Jessica Liang, patient care manager at the Emeryville cancer clinic, says that transportation is a barrier for patients, especially if enrolling in a clinical trial means crossing a bridge to Palo Alto. 

“Being able to offer trials locally where they don’t have to travel too far means a lot in terms of providing the same standard of care to patients and having access where it wasn’t previously available.” 

Caswell-Jin spoke with Thompson to bring the study to Emeryville, and they had to ensure resources were in place to provide the same level of care. This includes available clinical trial coordinators, carriers that can bring specimens from one location to another, and the ability to repeat biopsies if needed.

Pamela Herena, director of clinical operations at the Stanford Cancer Institute Clinical Trials Office, says the Emeryville clinic started its research journey in January 2024 when two physicians became Stanford faculty, a requirement to partake in research. 

Herena says, “We started that initiation and utilized this first trial as our pilot, where we would help walk all the different departments through how and what their involvement is with research and clinical trials.” 

Herena and her team provided overall training on completing feasibility to ensure they meet the requirements of this study and future trials, instructing everyone in their roles to implement the study, and providing a high-level overview to staff on ethical practices, good clinical practice guidelines, and other protection components. 

Staff members from the Palo Alto clinic have been traveling to Emeryville to assist while clinical trial staff positions are being filled.
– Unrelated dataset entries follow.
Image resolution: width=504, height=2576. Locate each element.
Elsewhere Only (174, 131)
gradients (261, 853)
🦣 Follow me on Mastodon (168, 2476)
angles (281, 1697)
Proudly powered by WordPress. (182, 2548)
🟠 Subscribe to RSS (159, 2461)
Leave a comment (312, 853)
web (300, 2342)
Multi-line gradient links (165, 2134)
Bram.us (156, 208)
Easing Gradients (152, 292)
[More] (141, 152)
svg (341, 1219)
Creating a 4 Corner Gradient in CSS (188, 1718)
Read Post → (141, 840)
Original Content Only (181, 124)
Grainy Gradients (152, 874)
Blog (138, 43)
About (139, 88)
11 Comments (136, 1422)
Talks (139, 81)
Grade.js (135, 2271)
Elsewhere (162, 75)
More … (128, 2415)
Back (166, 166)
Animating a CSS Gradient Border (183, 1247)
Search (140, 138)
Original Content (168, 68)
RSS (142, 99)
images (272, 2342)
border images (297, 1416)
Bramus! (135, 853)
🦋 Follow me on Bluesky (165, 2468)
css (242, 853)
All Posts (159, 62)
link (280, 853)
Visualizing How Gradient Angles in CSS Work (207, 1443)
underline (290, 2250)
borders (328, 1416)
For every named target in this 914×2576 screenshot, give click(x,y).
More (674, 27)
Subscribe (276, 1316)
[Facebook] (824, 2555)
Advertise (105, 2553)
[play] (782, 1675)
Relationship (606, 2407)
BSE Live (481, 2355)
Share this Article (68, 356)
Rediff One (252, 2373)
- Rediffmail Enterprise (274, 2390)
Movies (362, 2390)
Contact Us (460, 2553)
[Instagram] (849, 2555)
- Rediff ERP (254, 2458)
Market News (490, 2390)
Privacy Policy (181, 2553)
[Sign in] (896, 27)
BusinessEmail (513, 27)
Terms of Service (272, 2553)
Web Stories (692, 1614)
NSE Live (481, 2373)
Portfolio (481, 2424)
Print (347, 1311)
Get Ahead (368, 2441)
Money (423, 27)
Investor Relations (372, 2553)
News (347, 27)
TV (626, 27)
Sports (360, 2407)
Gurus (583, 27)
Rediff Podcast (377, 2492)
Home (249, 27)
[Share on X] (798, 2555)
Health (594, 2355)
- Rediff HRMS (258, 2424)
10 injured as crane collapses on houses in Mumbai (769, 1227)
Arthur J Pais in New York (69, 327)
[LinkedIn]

Herena says they plan to hire a lead clinical research coordinator and more staff as more trials become available at the location. To accommodate more clinical trials in the future, they are building workflows with protocols that ensure the same format is followed for all trials. Additionally, Herena’s team plans to hire a clinical research manager who will oversee Stanford’s network of cancer clinics, as well as initiate an oversight committee that will examine patient populations and clinic resources to determine which trials can be implemented effectively and efficiently. 

Herena says, “The goal as we recruit staff is to open new clinical trials instead of referring out and make sure we’re opening appropriate trials for the Emeryville community.”

She applauds the Emeryville clinic team for being engaged and enthusiastic throughout the launch. 

“They’re enthusiastic and passionate about their patients and providing trials to patients. When you have such a willing team who allows you to come in and share this information and new process and workflow with them, it makes things so much easier because they’re ready for the next step.”

Liang notes that they have hired an oncology nurse navigator for breast cancer patients to help them navigate patient care from referral to survivorship and address any barriers to care. The navigator will also connect the patient with clinical trials if there is interest and the patient is a good candidate. 

Regarding future steps, Liang expresses her excitement about the Stanford joint venture with Sutter Health, which will bring a state-of-the art cancer center in Oakland, expand cancer care services, and increase access for patients. 

“It’s exciting that we’re supporting Stanford patients in all network sites across the Bay by ensuring they are being offered Stanford’s various services regardless of where they live.”